The cash basis changes don’t affect companies. But companies are affected by another change occurring at the other end of the year: the increase in the main rate of corporation tax from 19% to 25%. A significant number of SME companies won’t be much helped by the small profits limit of £50,000, especially if profits are being extracted by way of dividend (noting that dividend tax rates haven’t been reduced to take account of higher corporate tax rates); and the reduction of the limit where there are associated companies makes it even less attractive to continue to operate through a company.

The complete removal of the pensions lifetime allowance in the Spring Budget was unexpected. In truth, SME owners were effectively ‘collateral beneficiaries’ of a policy change which was blatantly aimed at removing the politically embarrassing tax charges arising to NHS consultants as the notional value of their pension arrangements reached stratospheric levels. It seems that a prospective Labour government may leave the change in place for its target audience, but reinstate the lifetime allowance for everyone else, which has reportedly tempered SMEs’ enthusiasm for making large additional contributions. By contrast, the increased annual allowance of £60,000 looks more likely to survive any change of government.

Venture capital reliefs end the year in a better position than they started it.
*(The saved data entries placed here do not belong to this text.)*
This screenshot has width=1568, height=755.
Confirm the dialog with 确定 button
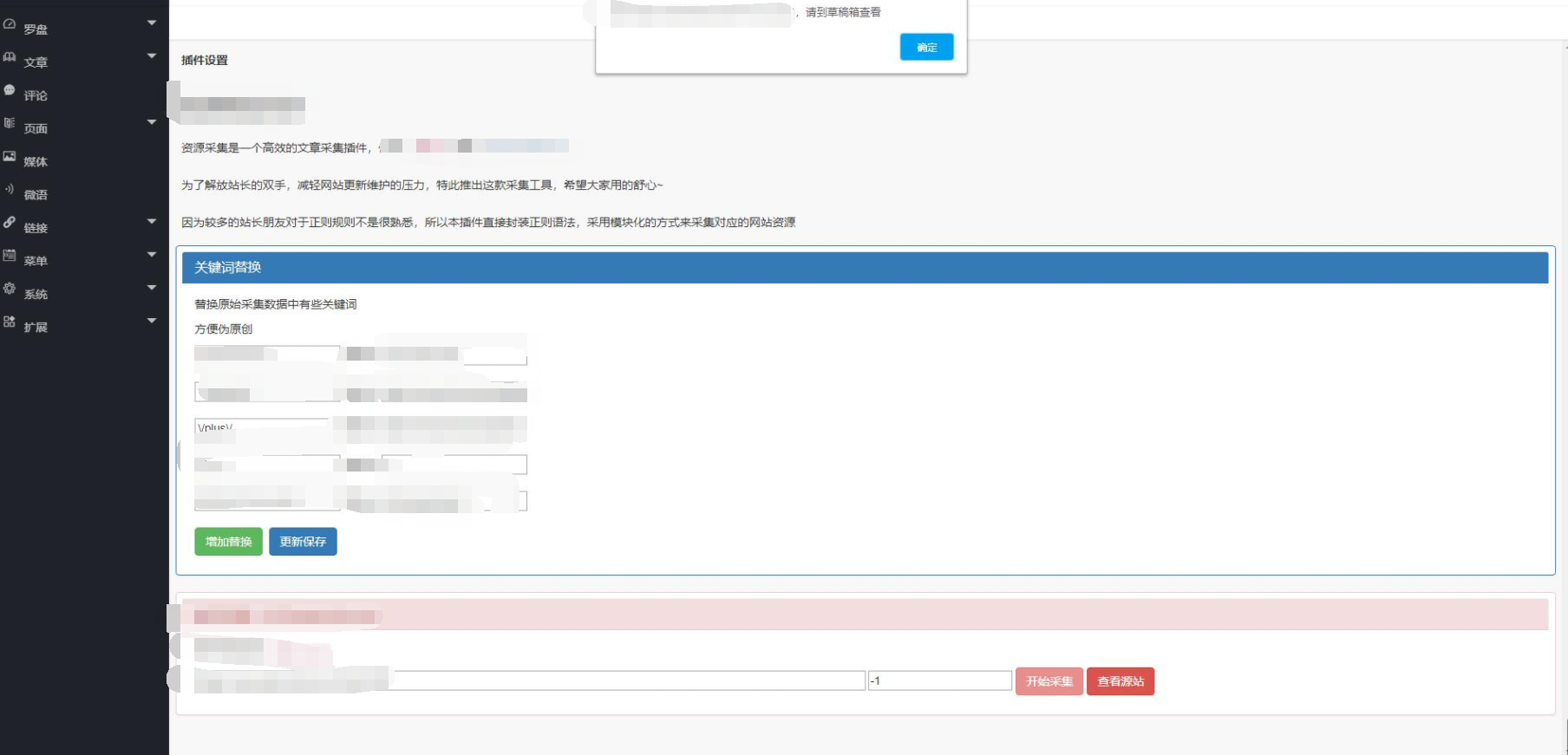(926, 47)
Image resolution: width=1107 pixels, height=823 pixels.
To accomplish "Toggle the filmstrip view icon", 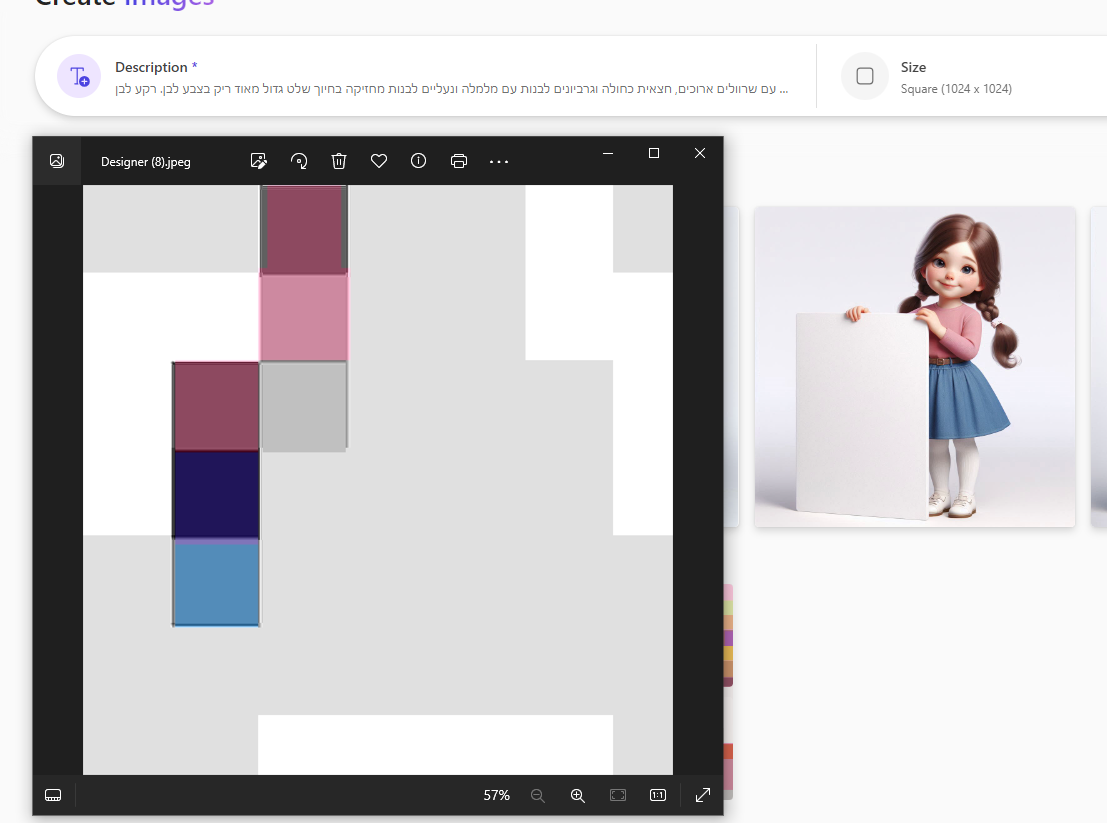I will 54,795.
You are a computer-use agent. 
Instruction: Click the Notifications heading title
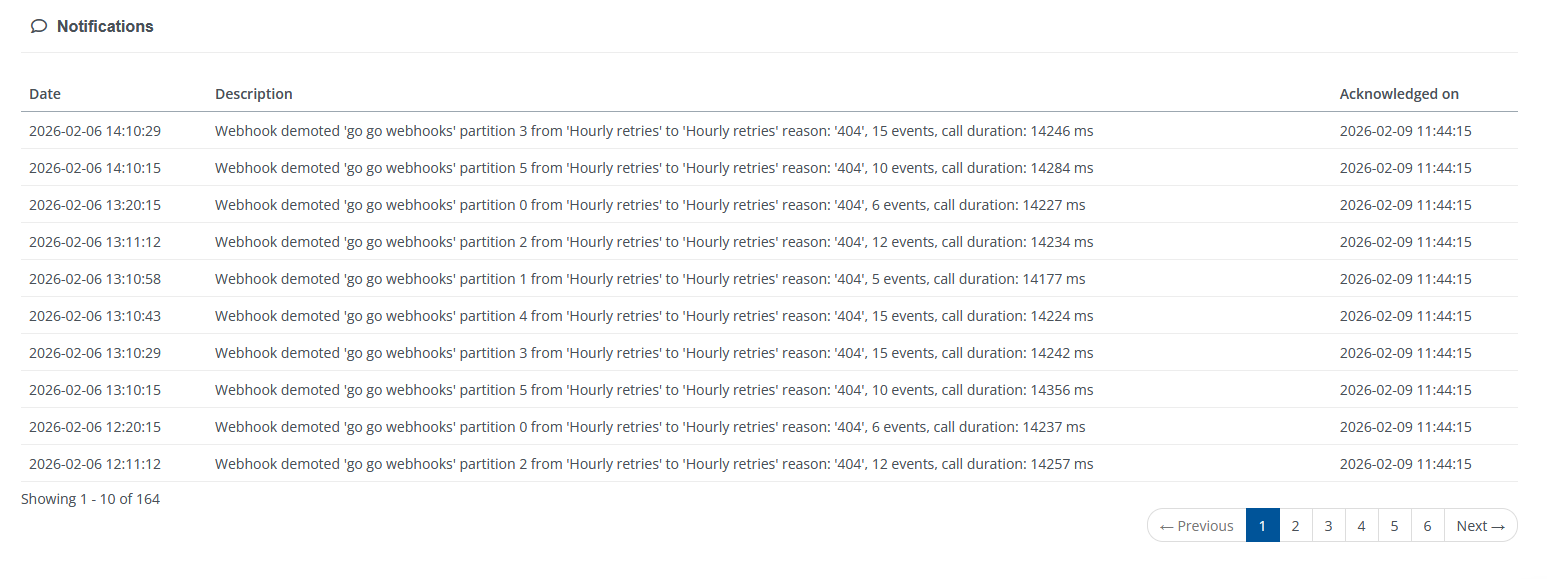point(105,27)
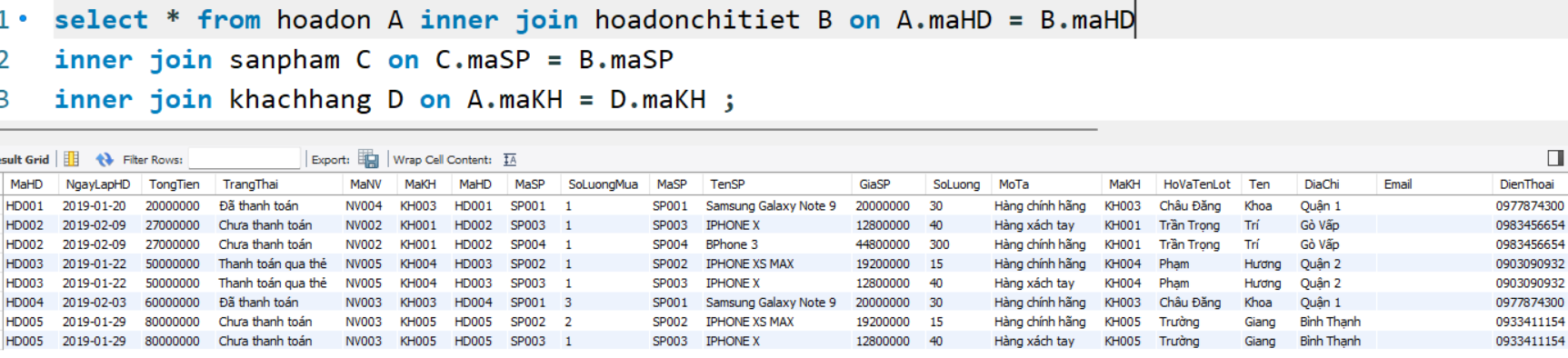Click the GiaSP column header
The height and width of the screenshot is (358, 1568).
tap(875, 184)
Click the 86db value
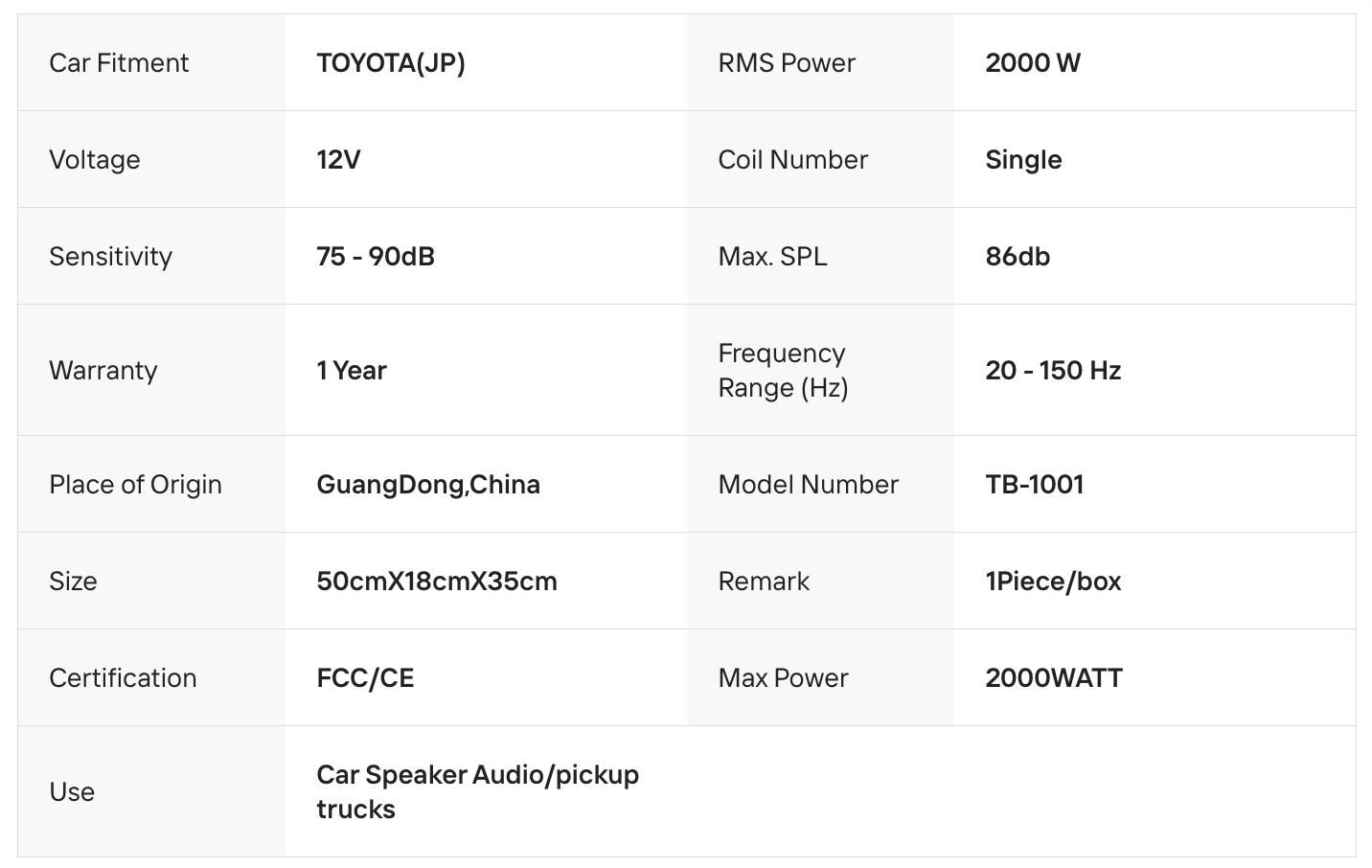This screenshot has width=1372, height=868. tap(1018, 257)
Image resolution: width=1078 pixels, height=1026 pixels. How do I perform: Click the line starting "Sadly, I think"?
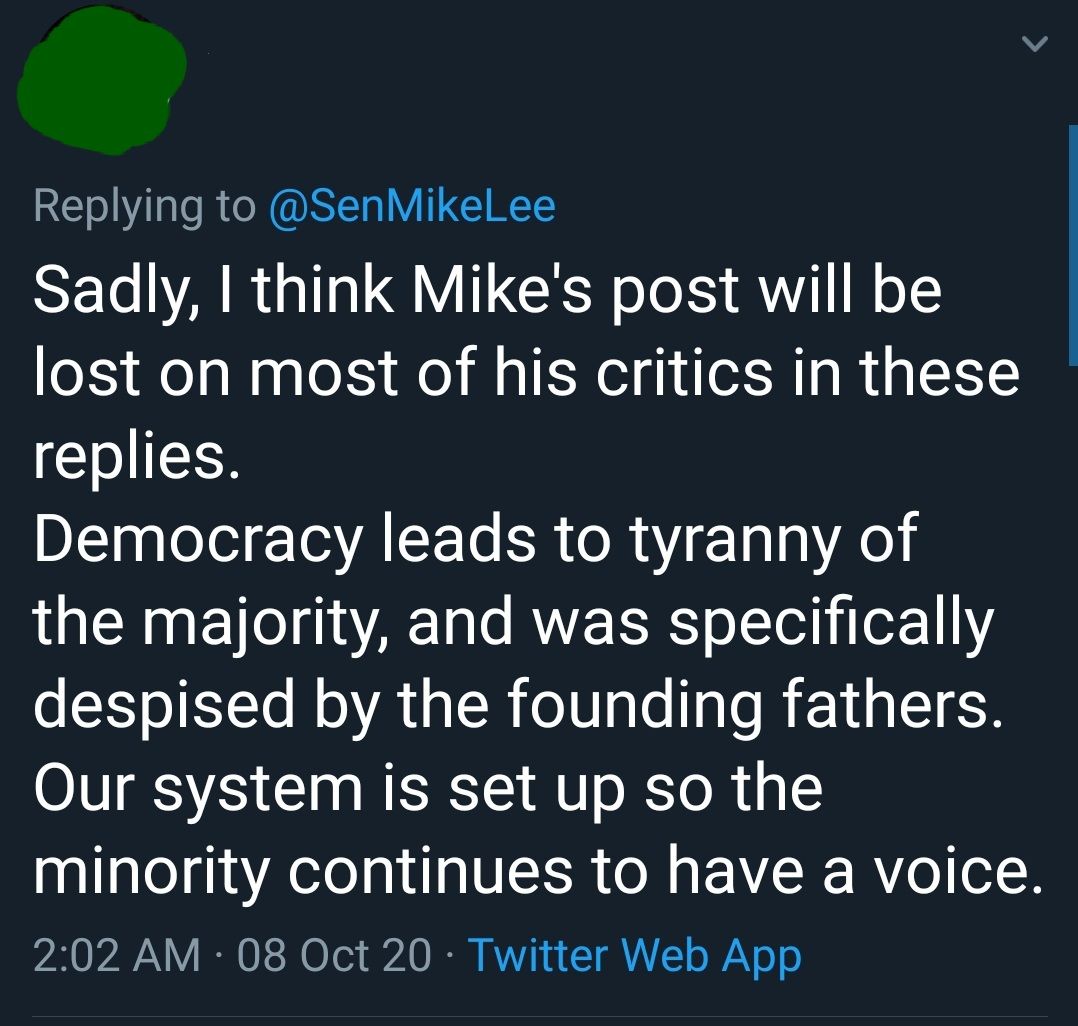[487, 291]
The amount a company can raise under SEIS is now £250,000 (was £150,000); the limit at the date of share issue on a company’s gross assets is £350,000 (was £200,000); and the annual limits that apply to the investment amount on which individuals can claim income tax and CGT reinvestment reliefs have doubled to £200,000.

Partnerships

A couple of cases involving partnerships were of particular interest to SMEs.

Anderson [2022] UKFTT 457 (TC) has been the first case to come before the First-tier Tribunal (FTT) on TMA 1970 s 12ABZB. This permits a partner to refer to the FTT a dispute as to the quantum of taxable profit allocated to him in a partnership tax return, provided that the dispute is not ‘in substance about the amount (before sharing) of the partnership’s profits or losses for the period’.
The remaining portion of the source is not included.